(Instructions to follow)
Find the line holding "Task: Click the C toolbar button" in the entries below. Give it again exactly, along with every line after it up to and including the line holding "Go back with the Previous button".

Dataset entries
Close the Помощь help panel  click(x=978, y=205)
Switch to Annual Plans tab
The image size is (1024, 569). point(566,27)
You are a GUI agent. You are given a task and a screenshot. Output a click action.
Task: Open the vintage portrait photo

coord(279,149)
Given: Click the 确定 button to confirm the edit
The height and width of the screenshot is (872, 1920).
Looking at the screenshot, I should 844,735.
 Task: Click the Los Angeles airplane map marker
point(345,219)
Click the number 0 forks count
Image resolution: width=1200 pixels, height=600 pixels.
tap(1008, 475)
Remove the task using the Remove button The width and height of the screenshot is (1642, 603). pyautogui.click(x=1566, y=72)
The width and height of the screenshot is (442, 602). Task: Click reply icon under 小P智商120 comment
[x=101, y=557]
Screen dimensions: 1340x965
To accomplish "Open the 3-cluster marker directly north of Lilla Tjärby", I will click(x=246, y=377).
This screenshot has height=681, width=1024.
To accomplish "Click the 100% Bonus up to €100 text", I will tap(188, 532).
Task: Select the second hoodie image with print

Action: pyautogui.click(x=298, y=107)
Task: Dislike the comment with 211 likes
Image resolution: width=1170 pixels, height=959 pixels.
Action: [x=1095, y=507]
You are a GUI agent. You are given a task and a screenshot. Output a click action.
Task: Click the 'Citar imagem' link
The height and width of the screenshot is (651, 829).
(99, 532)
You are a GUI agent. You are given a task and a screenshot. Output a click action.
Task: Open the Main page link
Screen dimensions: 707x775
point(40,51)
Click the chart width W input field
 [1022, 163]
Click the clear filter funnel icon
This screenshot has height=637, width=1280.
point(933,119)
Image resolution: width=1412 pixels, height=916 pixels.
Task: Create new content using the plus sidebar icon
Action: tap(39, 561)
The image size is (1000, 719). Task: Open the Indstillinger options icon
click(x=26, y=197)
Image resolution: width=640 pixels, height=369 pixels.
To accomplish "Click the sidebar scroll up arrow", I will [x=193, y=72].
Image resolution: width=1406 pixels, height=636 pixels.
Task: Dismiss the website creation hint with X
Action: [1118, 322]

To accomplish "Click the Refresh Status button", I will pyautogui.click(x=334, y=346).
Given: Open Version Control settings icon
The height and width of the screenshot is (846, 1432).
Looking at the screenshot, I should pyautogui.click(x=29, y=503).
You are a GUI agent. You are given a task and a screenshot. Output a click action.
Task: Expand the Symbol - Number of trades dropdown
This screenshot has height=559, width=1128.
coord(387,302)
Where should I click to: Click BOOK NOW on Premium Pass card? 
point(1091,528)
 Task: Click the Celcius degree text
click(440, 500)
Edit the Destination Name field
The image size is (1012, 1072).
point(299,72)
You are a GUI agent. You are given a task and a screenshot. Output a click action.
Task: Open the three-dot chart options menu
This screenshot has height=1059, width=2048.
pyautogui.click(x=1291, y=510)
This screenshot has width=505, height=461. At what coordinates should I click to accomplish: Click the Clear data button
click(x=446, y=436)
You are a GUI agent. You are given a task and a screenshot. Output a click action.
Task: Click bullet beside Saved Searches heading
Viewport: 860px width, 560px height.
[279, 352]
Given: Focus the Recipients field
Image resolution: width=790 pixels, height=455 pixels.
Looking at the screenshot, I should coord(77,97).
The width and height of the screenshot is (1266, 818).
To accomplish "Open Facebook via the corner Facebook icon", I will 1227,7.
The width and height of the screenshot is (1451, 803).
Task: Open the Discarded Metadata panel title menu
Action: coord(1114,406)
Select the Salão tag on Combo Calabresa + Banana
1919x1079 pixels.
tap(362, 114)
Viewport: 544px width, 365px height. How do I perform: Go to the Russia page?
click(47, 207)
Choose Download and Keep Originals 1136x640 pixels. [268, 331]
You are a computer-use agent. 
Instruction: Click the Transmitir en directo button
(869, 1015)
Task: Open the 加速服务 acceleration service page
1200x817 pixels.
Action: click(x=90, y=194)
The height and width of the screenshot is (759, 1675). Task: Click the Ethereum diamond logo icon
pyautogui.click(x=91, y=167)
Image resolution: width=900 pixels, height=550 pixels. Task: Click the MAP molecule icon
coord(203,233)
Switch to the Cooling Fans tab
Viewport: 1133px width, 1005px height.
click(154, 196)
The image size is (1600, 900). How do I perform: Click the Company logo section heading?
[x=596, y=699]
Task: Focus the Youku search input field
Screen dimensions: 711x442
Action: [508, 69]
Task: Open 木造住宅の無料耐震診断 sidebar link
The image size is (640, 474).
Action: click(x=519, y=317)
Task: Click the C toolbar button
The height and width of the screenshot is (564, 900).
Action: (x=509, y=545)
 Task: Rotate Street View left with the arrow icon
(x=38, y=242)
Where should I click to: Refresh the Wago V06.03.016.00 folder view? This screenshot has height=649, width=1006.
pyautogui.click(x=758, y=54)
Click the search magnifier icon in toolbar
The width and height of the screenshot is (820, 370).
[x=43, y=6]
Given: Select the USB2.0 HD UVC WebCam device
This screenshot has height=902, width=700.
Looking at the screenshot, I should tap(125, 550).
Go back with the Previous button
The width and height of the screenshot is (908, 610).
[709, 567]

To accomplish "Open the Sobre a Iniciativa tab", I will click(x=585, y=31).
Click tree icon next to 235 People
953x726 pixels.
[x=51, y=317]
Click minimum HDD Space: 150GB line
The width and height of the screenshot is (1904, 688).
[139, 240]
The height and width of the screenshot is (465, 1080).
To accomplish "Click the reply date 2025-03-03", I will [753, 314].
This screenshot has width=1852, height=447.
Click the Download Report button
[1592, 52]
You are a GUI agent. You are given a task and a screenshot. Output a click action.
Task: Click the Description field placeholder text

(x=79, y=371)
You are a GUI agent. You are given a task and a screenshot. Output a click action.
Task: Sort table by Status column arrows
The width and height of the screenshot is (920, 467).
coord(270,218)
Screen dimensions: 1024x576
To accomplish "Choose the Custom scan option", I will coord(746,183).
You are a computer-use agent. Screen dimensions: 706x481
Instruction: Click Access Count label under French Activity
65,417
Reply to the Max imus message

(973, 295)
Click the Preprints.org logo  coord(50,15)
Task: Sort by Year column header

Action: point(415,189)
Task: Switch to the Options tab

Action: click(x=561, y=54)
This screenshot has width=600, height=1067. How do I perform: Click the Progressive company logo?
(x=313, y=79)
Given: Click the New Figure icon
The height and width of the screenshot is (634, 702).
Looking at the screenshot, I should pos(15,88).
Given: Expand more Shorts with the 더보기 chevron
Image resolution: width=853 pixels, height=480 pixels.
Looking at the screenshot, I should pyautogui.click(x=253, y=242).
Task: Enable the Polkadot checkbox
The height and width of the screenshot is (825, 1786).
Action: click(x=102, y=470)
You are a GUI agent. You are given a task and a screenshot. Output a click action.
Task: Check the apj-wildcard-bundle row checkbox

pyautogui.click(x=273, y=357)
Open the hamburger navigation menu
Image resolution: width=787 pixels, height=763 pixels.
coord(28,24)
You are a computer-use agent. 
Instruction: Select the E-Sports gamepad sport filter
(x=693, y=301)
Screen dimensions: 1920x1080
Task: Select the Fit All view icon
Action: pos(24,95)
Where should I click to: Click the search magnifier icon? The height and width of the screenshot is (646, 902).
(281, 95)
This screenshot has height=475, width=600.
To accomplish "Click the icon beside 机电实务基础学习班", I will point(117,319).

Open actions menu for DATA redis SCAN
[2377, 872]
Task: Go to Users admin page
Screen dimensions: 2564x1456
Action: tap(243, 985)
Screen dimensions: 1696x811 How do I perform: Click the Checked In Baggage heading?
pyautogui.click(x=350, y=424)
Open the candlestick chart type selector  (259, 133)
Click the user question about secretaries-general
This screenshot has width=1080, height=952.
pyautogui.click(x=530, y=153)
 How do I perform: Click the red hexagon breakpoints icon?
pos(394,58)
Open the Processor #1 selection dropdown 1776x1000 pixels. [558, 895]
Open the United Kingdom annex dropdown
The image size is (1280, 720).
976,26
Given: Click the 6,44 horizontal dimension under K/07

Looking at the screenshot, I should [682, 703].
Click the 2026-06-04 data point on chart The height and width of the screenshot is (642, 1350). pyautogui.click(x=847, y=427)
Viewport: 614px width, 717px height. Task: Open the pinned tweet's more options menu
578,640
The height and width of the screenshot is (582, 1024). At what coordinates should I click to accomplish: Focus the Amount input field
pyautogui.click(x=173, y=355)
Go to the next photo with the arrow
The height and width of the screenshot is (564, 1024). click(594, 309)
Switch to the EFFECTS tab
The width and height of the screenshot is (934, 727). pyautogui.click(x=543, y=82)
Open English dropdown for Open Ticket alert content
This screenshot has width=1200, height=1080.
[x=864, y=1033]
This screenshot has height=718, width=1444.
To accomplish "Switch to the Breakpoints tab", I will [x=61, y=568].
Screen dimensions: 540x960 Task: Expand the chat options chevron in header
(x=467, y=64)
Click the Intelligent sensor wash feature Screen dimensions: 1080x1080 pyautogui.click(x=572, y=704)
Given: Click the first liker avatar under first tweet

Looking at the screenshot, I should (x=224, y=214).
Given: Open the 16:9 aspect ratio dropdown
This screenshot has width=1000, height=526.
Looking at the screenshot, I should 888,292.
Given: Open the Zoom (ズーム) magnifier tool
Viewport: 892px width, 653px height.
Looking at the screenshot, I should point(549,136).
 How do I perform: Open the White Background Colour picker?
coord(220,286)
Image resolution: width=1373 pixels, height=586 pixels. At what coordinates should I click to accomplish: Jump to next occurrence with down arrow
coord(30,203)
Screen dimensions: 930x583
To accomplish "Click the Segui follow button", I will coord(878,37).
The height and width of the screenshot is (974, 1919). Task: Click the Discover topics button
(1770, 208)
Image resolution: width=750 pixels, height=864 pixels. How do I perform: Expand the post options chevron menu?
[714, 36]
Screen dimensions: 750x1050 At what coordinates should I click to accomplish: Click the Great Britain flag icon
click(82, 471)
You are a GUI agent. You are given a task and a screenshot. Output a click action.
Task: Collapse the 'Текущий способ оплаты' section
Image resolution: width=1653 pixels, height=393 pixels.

(Answer area)
Task: Click the C toolbar button
The height and width of the screenshot is (564, 900).
Action: (x=509, y=545)
 Task: Rotate Street View left with the arrow icon
(x=38, y=242)
Where should I click to: Refresh the Wago V06.03.016.00 folder view? This screenshot has height=649, width=1006.
pyautogui.click(x=758, y=54)
Click the search magnifier icon in toolbar
The width and height of the screenshot is (820, 370).
[x=43, y=6]
Given: Select the USB2.0 HD UVC WebCam device
This screenshot has height=902, width=700.
Looking at the screenshot, I should tap(125, 550).
Go back with the Previous button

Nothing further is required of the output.